## Data for the task:

• • • • • • •

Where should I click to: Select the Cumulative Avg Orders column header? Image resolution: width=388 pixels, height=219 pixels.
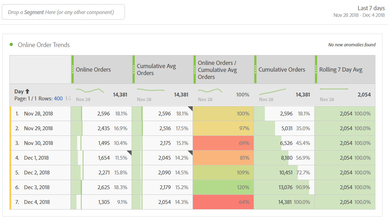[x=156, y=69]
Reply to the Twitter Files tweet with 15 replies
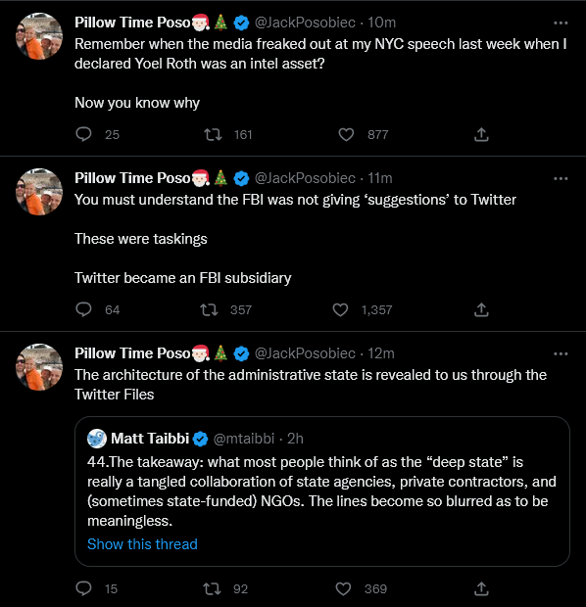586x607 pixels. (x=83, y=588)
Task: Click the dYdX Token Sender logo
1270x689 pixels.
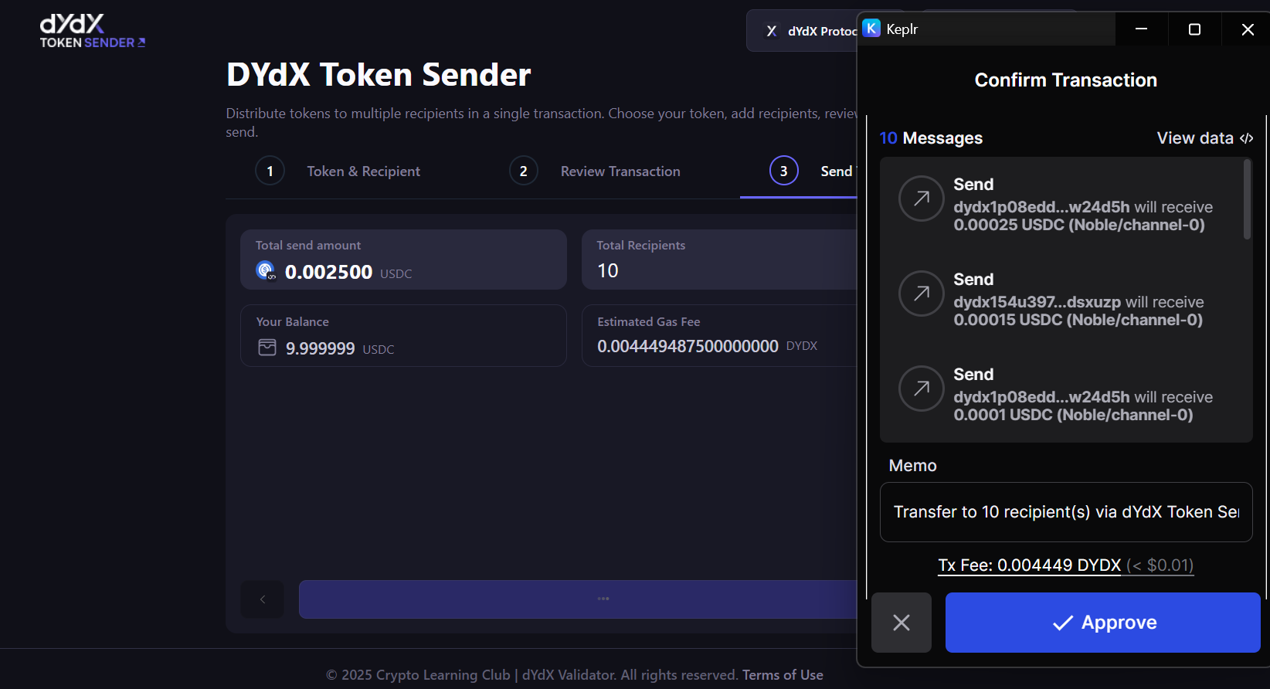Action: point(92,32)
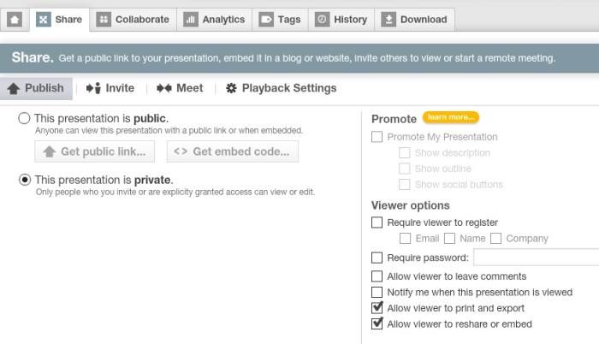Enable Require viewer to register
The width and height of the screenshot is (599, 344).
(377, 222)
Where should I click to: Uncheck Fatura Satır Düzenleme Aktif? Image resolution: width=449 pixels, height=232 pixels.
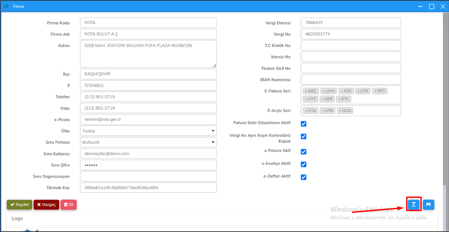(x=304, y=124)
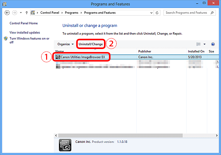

• • • • • • •

## Description of the task:
Before answering, please find the line containing "Task: Click the dYdX Token Sender logo" above, then copy exactly from it through the last line of the entries, both included, without pictures.

## Result:
Task: Click the dYdX Token Sender logo
1270x689 pixels.
Action: point(92,32)
Enable Require viewer to register
The width and height of the screenshot is (599, 344).
(377, 222)
Where should I click to: Uncheck Fatura Satır Düzenleme Aktif? Image resolution: width=449 pixels, height=232 pixels.
(x=304, y=124)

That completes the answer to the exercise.